Dans ce cas, le juge des référés a constaté l’acquisition de la clause résolutoire et a ordonné l’expulsion de Monsieur [H] [L] et Madame [W] [T] [S] à compter du 10 mars 2020, date de la résiliation.

Cela signifie que, dès cette date, les occupants étaient tenus de quitter les lieux et de payer les redevances impayées, conformément à l’article 7 de la loi du 6 juillet 1989, qui stipule que « le locataire est tenu de payer le loyer et les charges aux termes convenus ».

Ainsi, la résiliation a eu pour effet immédiat de rendre exigibles les sommes dues et de permettre l’expulsion des occupants.

Quels sont les droits des personnes sous curatelle en matière d’expulsion ?

Les droits des personnes sous curatelle sont protégés par le Code civil, notamment en ce qui concerne la nécessité d’une assistance pour effectuer des actes juridiques.

L’article 467 du Code civil précise que « la personne en curatelle ne peut, sans l’assistance du curateur, faire aucun acte qui, en cas de tutelle, requerrait une autorisation du juge ou du conseil de famille ».

Cela signifie que toute signification d’acte, y compris un commandement de quitter les lieux, doit être faite au curateur.

Dans le cas présent, le commandement de quitter les lieux a été signifié à Monsieur [L] avant son placement sous curatelle, ce qui le rend opposable.

L’article 444 du Code civil stipule également que les jugements portant ouverture de la curatelle ne sont opposables aux tiers que deux mois après mention en marge de l’acte de naissance.

Ainsi, le placement sous curatelle de Monsieur [L] n’est pas opposable aux actes signifiés avant cette date, y compris le commandement d’expulsion.

Quelles sont les conditions de validité du procès-verbal d’expulsion ?

Le procès-verbal d’expulsion doit respecter certaines conditions de validité, conformément aux articles R432-1 et R432-2 du Code des procédures civiles d’exécution.

Enregistrements relatifs à la localisation d’éléments à l’écran
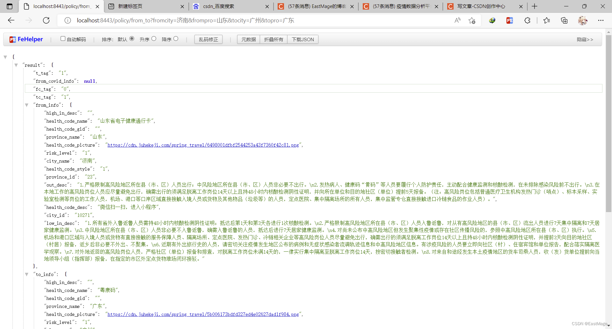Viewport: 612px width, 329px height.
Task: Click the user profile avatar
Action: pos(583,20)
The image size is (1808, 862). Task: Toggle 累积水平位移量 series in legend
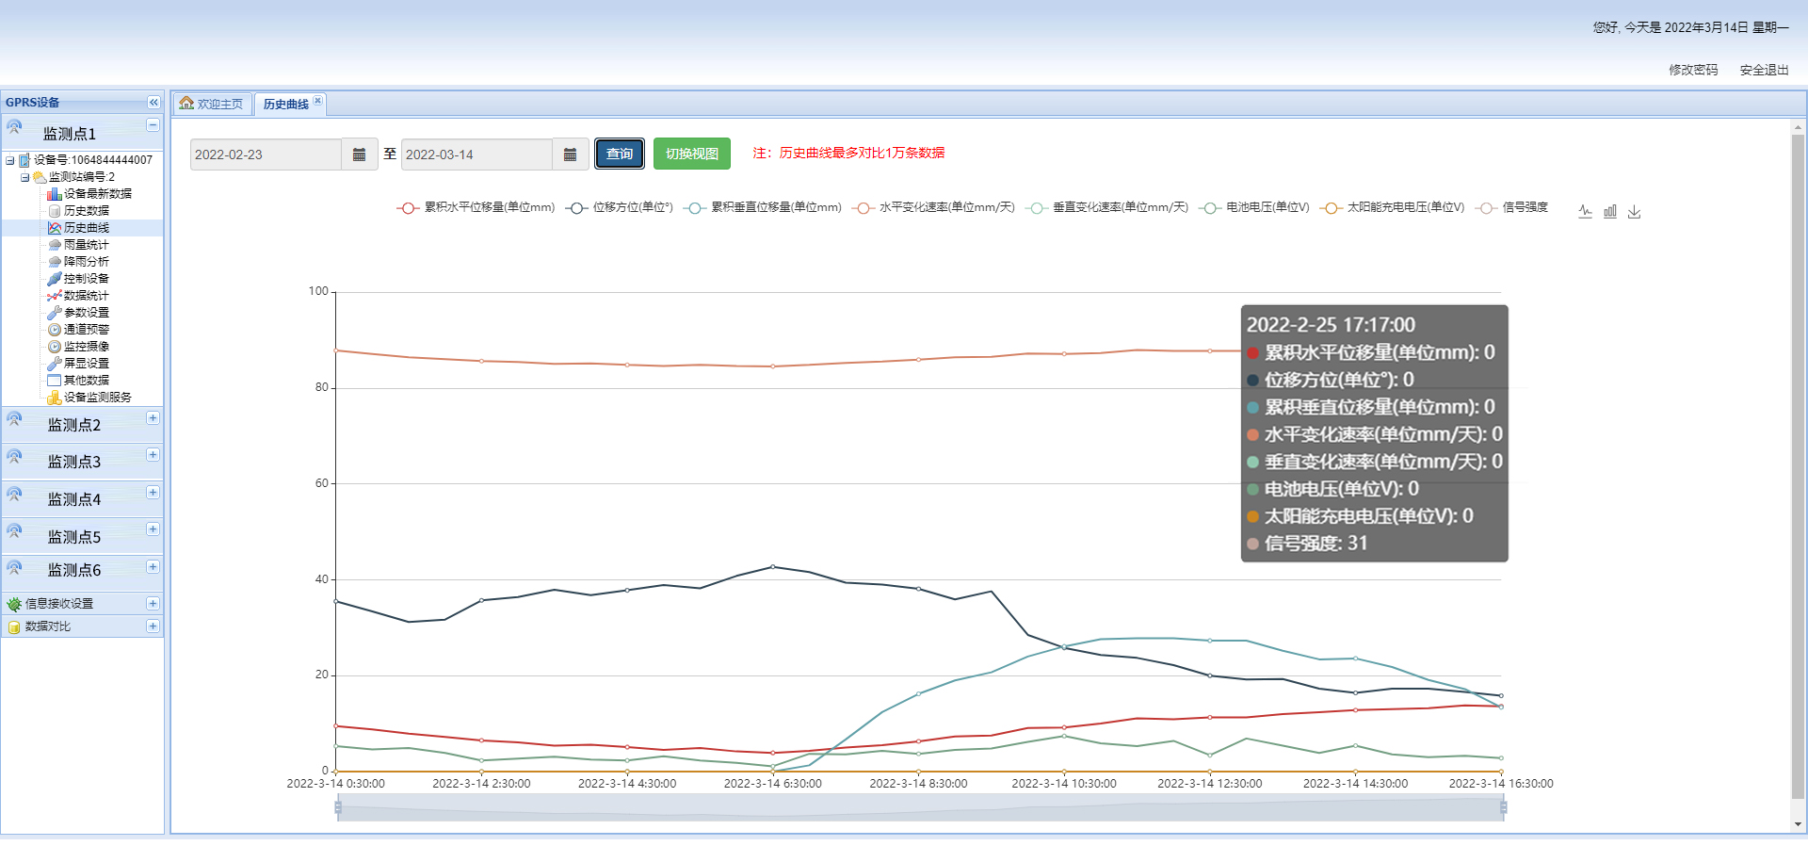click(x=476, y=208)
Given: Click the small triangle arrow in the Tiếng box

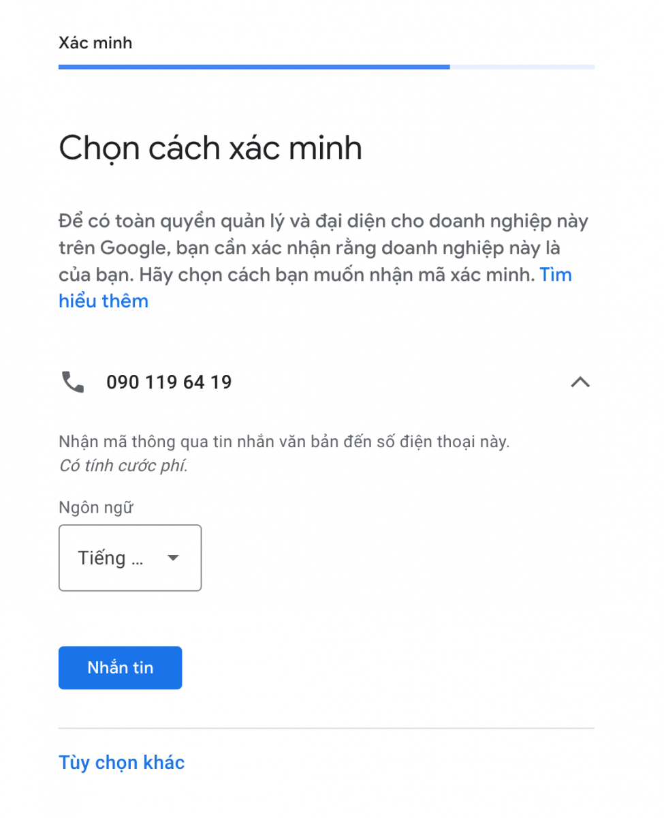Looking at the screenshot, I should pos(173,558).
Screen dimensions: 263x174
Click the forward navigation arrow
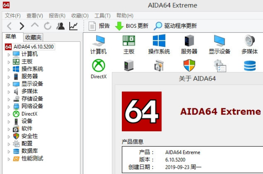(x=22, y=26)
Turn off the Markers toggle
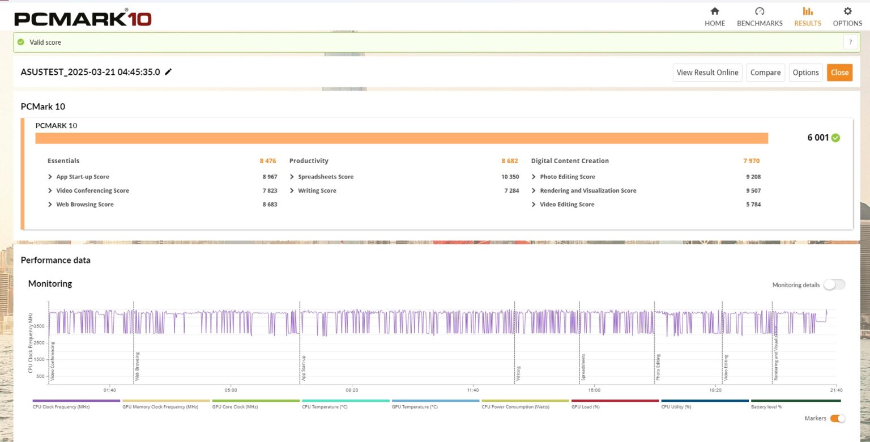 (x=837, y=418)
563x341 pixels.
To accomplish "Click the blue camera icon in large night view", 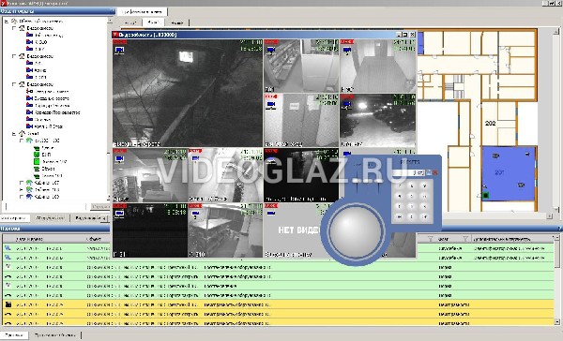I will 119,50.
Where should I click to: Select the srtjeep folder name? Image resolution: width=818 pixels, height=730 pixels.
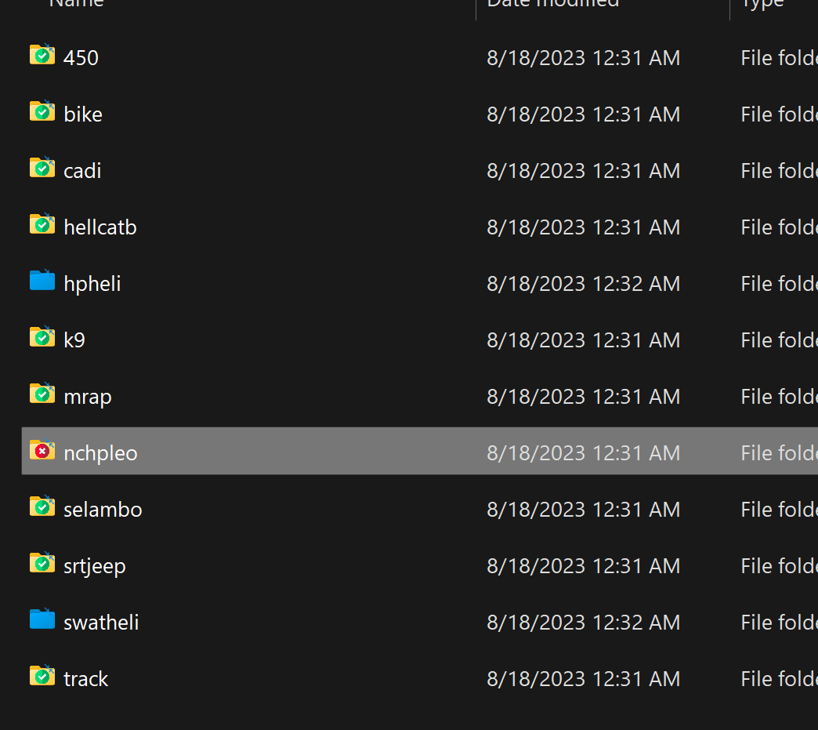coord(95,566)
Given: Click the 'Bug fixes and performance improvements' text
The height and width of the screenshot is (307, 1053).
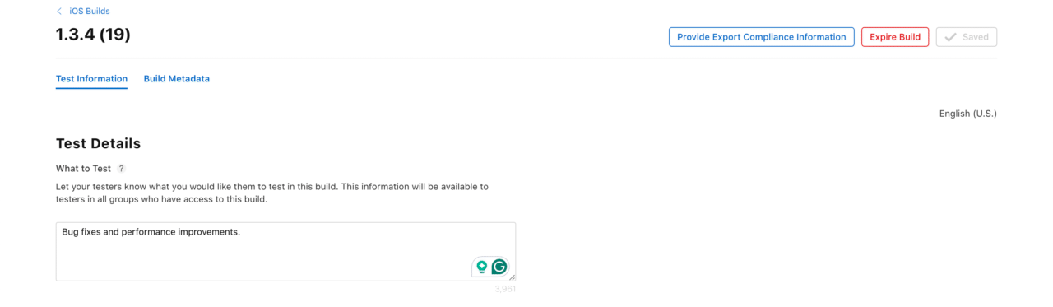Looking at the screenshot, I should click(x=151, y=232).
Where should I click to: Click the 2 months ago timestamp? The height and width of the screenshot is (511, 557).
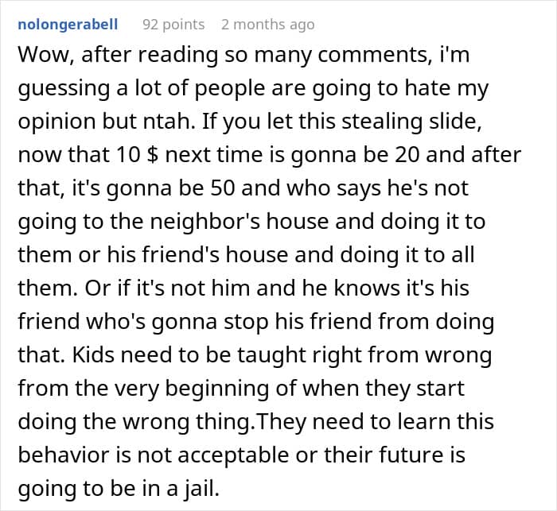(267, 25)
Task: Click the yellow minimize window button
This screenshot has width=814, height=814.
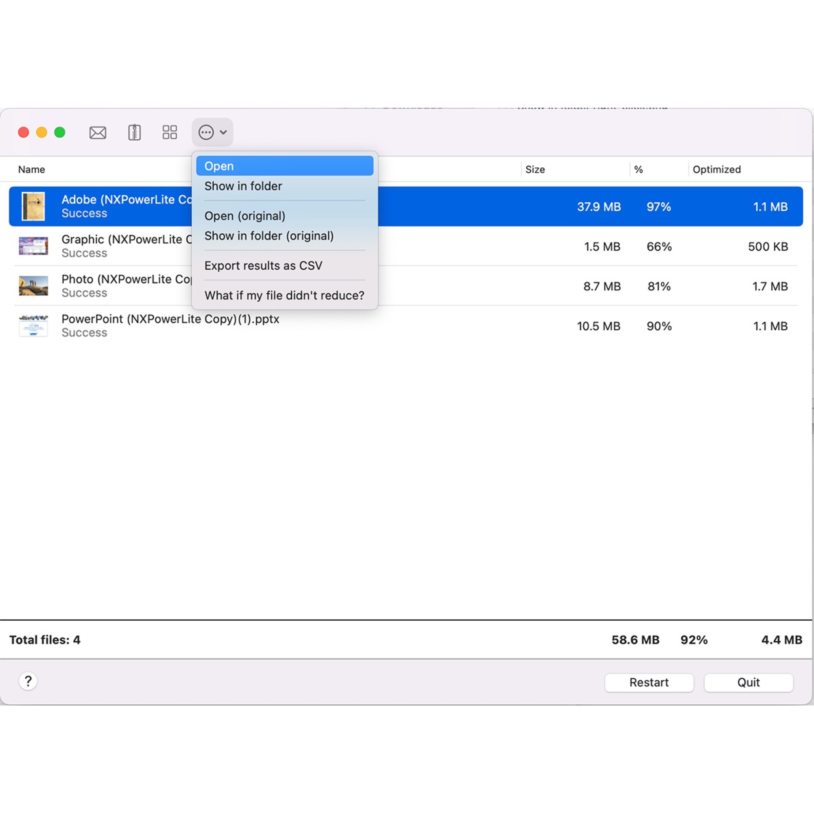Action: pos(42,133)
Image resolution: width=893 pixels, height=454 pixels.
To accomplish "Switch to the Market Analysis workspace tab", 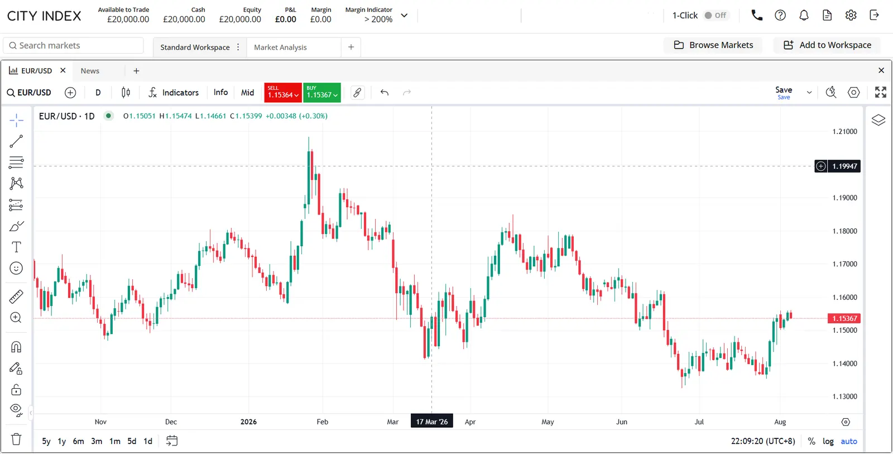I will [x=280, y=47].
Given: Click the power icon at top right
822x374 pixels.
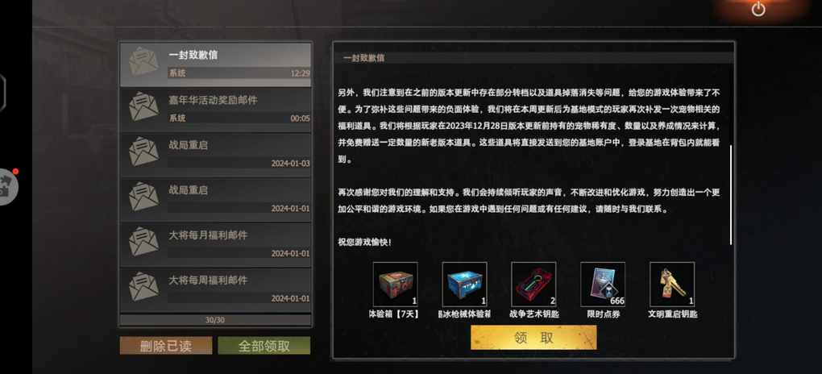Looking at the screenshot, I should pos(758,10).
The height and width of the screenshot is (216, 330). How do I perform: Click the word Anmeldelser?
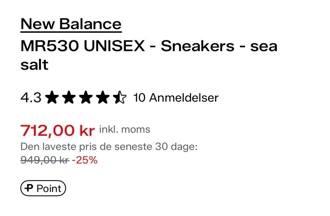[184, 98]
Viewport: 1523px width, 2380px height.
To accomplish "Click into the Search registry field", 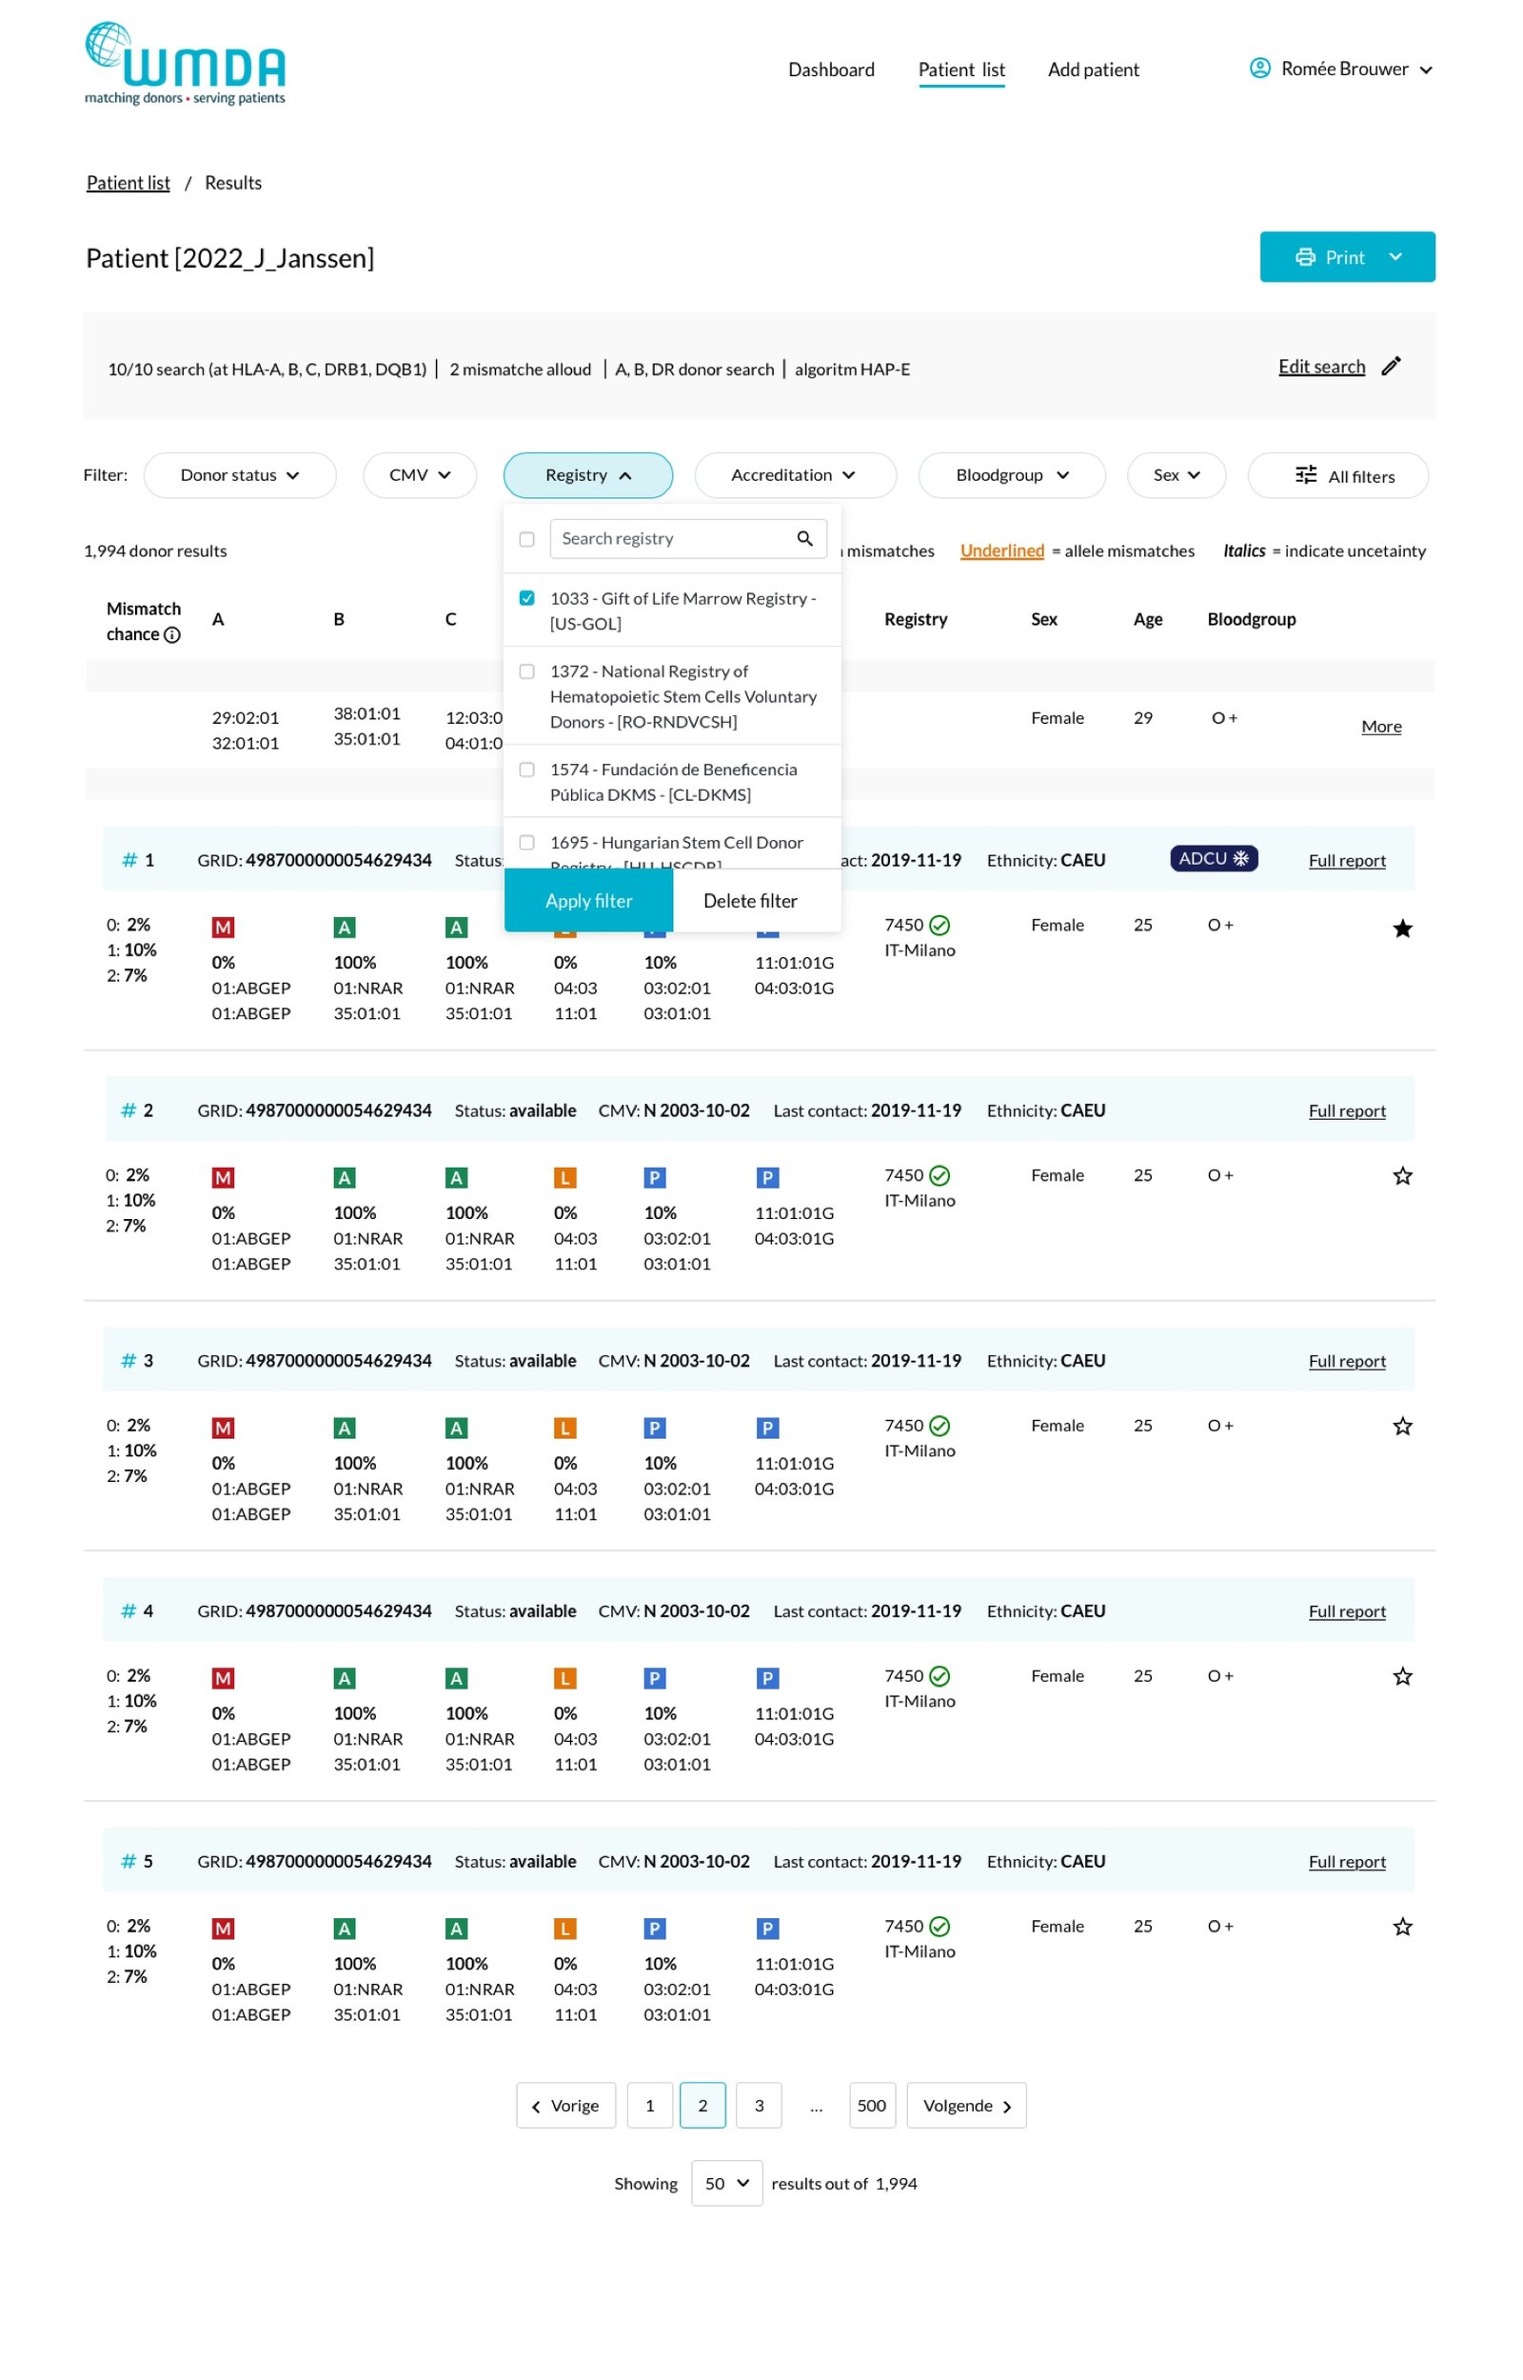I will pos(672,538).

Travail à effectuer:
(a) Répondez aux questions suivantes d’après l’extrait sur l’expulsion et la curatelle :
(i) À quelle date la résiliation a-t-elle pris effet ?
(ii) Quel article du Code civil interdit à la personne en curatelle certains actes sans l’assistance du curateur ?
(iii) Au bout de combien de temps les jugements portant ouverture de la curatelle deviennent-ils opposables aux tiers ?
(b) Transcrivez fidèlement le passage de l’extrait sur l’expulsion et la curatelle compris entre « Quels sont les » et « des actes juridiques. », ces deux bornes incluses.
Les enregistrements ne sont d’aucune utilité pour ce travail.

Réponses par consigne:
(a)
(i) Le 10 mars 2020.
(ii) L’article 467 du Code civil.
(iii) Deux mois après mention en marge de l’acte de naissance.

(b)
Quels sont les droits des personnes sous curatelle en matière d’expulsion ?

Les droits des personnes sous curatelle sont protégés par le Code civil, notamment en ce qui concerne la nécessité d’une assistance pour effectuer des actes juridiques.